Phenotypic variability in a family with an inherited KAT6A frameshift variant.

Abstract

KAT6A syndrome or Arboleda-Tham Syndrome (ARTHS; OMIM #616268) is a syndromic neurodevelopmental disorder mainly presenting with variable degrees of intellectual disability (ID) and developmental delay (DD), especially speech delay, hypotonia and autism spectrum disorders/behavioral problems. Multiple organ-systems including eyes, heart, gastrointestinal and neurological system can be involved. Other phenotypic features with a suggested association to KAT6A include immune dysfunction and pituitary anomalies. Initially, ID/DD was reported as universal in KAT6A syndrome; however, two children with normal assessment of intellect and development at age 10 and 11 years, were recently reported. KAT6A syndrome is caused by heterozygous pathogenic variants in KAT6A. Inherited variants are rare, and to our knowledge, only three inherited missense variants in KAT6A have been reported, whereas frameshift and nonsense variants have been inherited from mosaic parents only.
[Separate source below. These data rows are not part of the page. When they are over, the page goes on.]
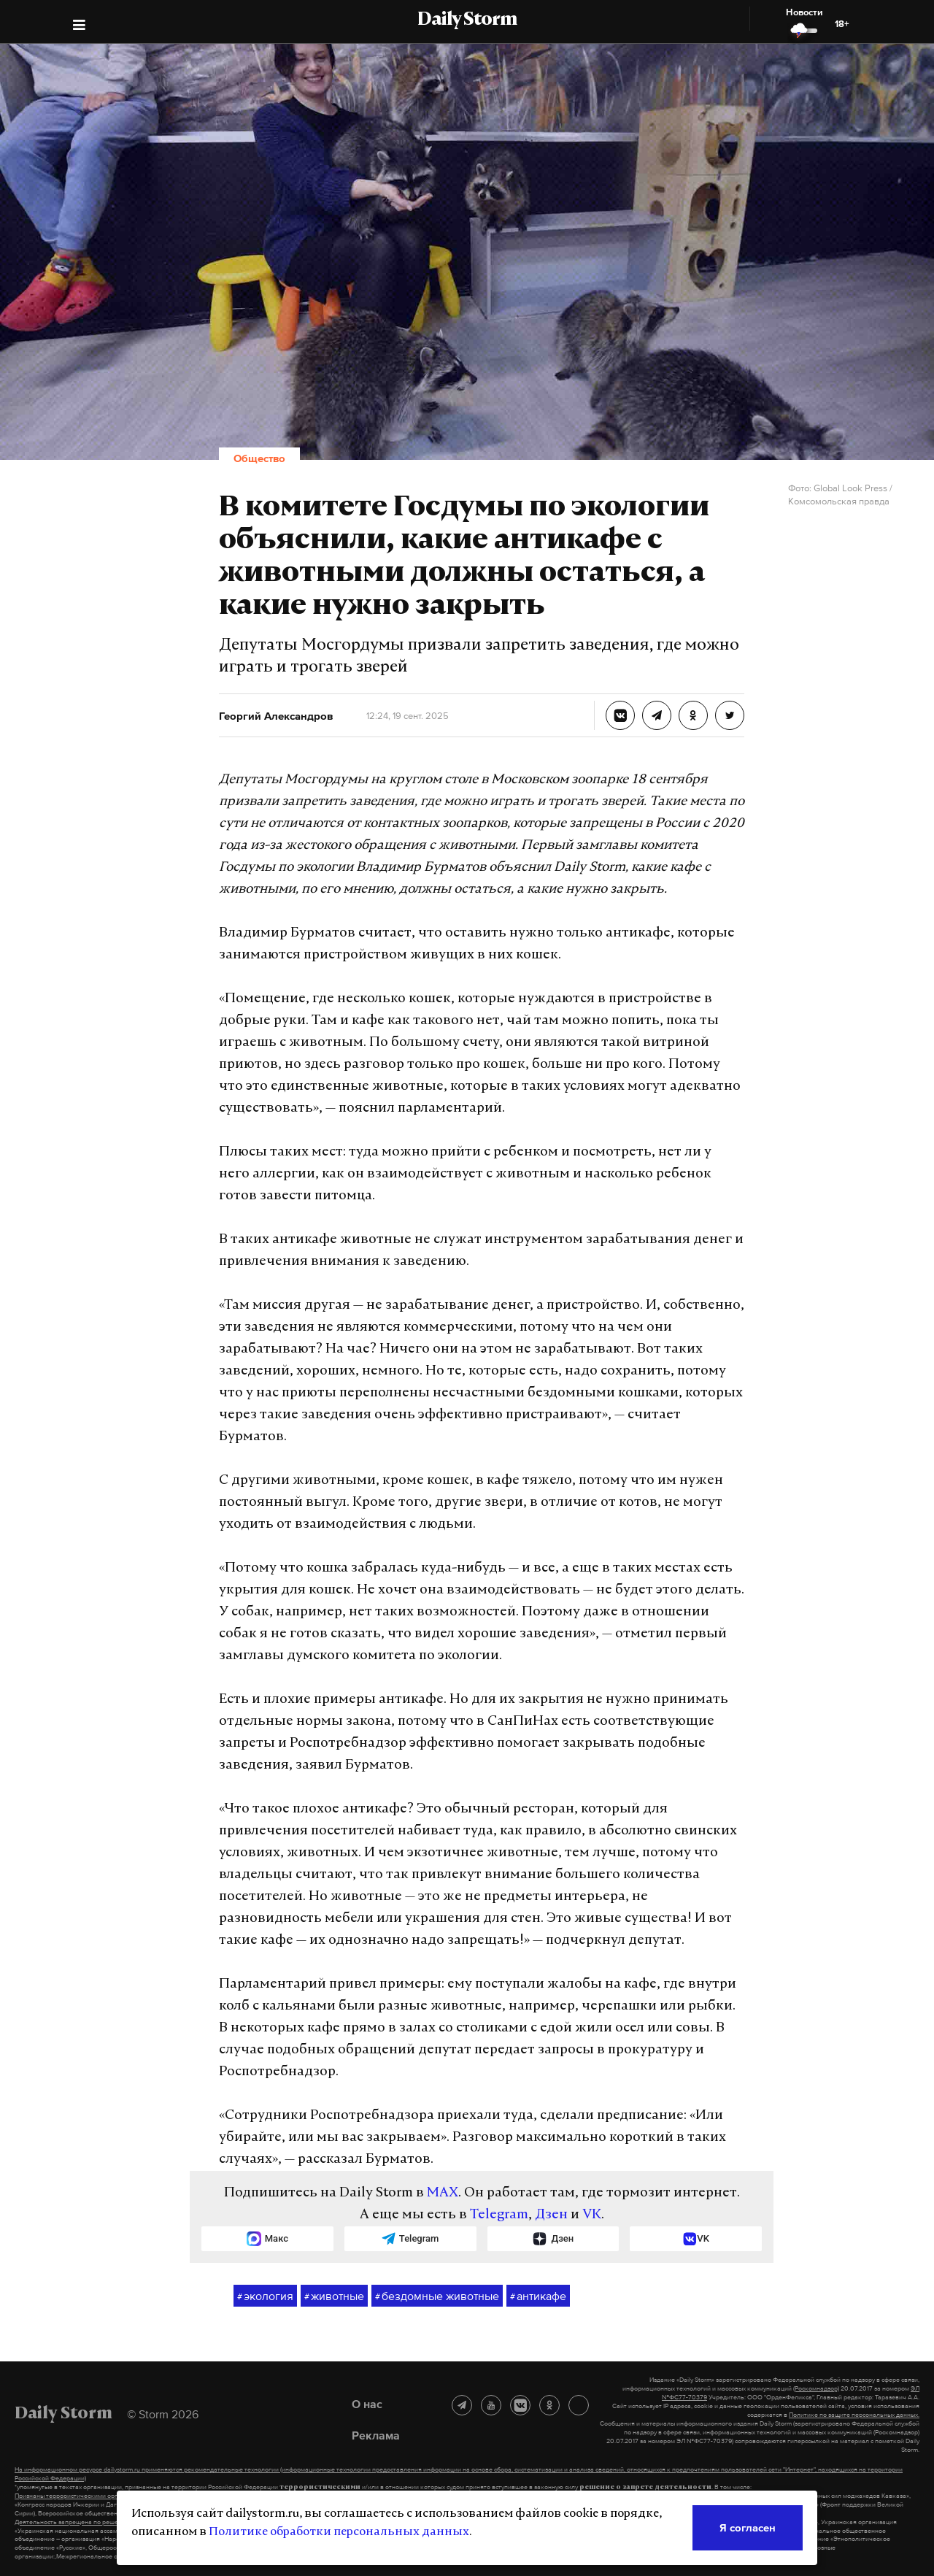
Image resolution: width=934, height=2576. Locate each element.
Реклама (376, 2435)
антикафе (538, 2296)
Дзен (551, 2215)
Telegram (499, 2215)
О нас (367, 2403)
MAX (442, 2193)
Here, we report a Danish family, where an inherited KAT6A frameshift variant c.2710dup (p.(Glu904Glyfs∗12)) show clinical variability in disease phenotype expression among three family members. The description includes an affected first child with premature pubarche (the first individual to our knowledge), a mildly affected second child with normal cognitive performance assessment (the third reported individual with normal assessment of cognition and KAT6A syndrome), and a self-sufficient adult family member. The description expands the phenotypic spectrum of KAT6A syndrome, and thus brings important knowledge for improved management and counselling of patients and families with this rare condition.